▶ [PROBLEM STATEMENT]: Reproduce the lines of the items word for word, starting with the line that contains "Locate an element on the screen. This" and ending with the line that contains "center [576, 34].", both included. Do not put the pictures in your answer.

▶ [RECORDS FOR THIS EXERCISE]:
____________

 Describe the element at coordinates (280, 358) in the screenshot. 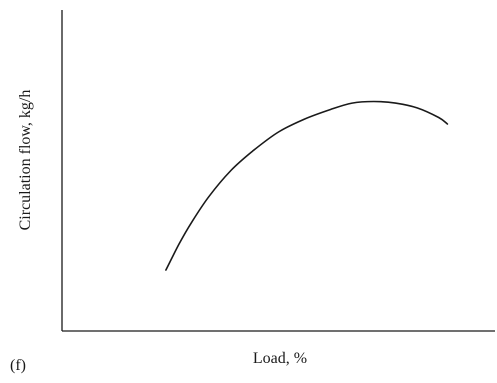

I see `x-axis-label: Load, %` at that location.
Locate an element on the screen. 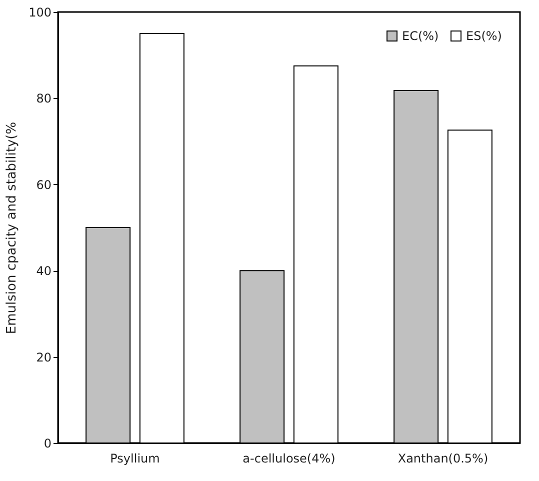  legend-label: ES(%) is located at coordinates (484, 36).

____________

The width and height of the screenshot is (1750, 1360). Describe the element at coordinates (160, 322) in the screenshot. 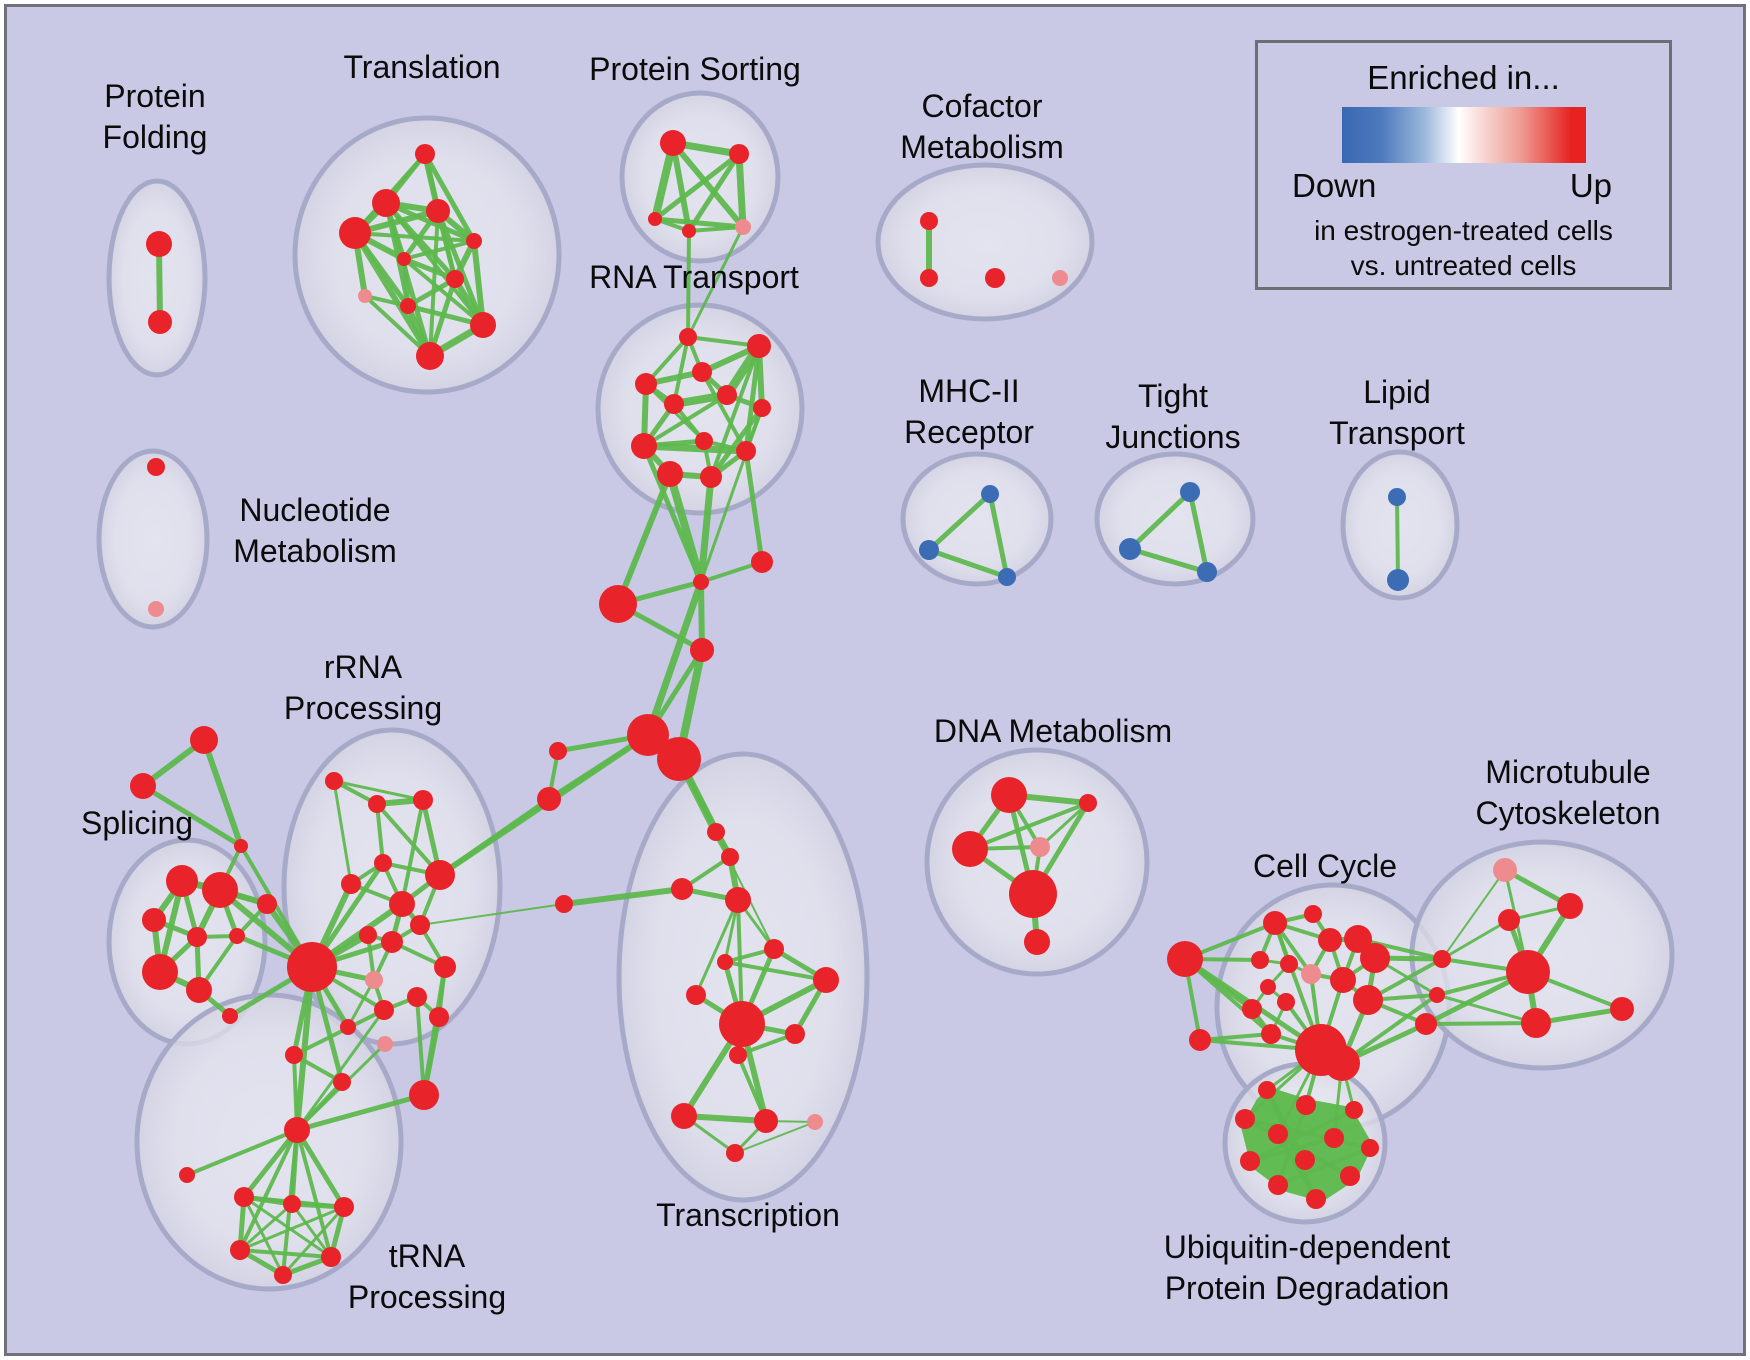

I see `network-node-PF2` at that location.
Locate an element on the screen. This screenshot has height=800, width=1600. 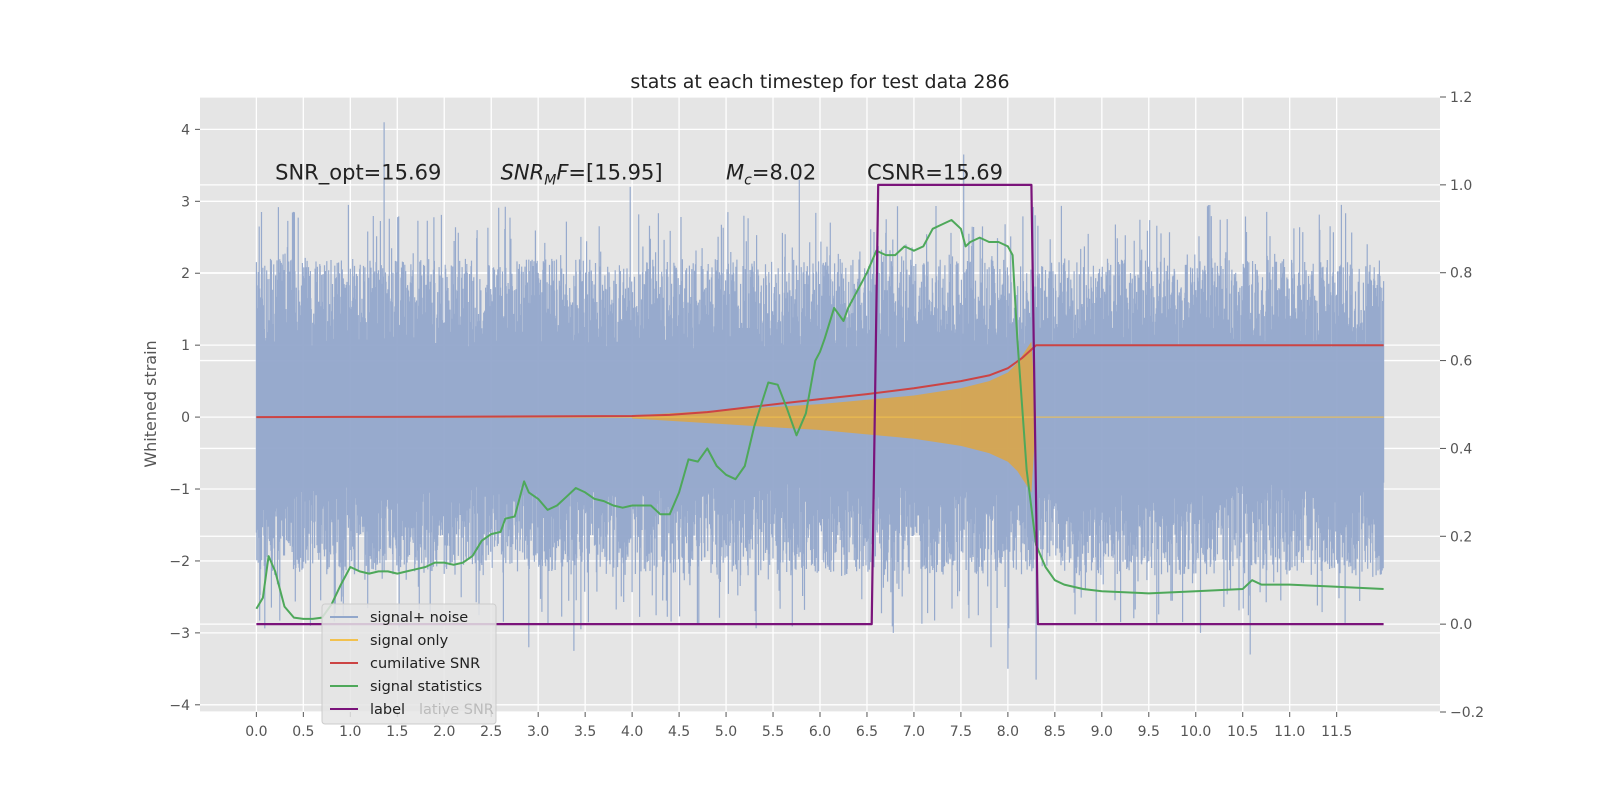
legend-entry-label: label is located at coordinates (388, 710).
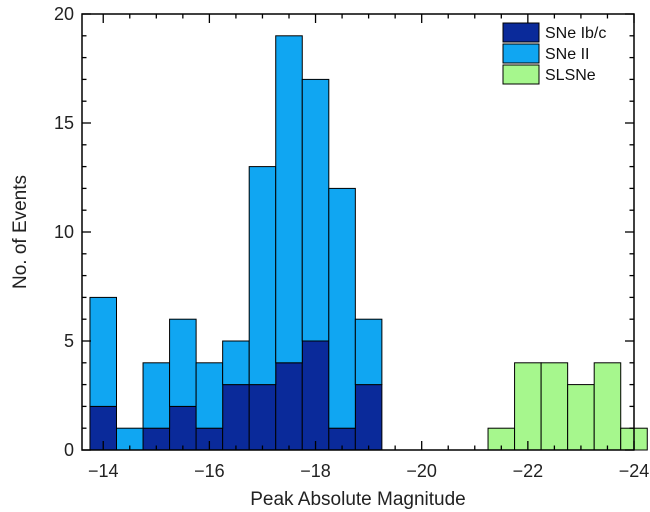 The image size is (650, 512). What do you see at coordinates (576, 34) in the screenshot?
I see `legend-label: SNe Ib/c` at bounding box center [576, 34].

____________

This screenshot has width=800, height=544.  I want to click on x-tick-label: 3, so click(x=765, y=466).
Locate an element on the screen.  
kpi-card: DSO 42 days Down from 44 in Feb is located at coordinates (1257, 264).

____________

▶ [EXERCISE SOLUTION]:
Locate an element on the screen. This screenshot has height=800, width=1600. 
legend-entry-label: label is located at coordinates (388, 710).
 The image size is (650, 512). What do you see at coordinates (576, 34) in the screenshot?
I see `legend-label: SNe Ib/c` at bounding box center [576, 34].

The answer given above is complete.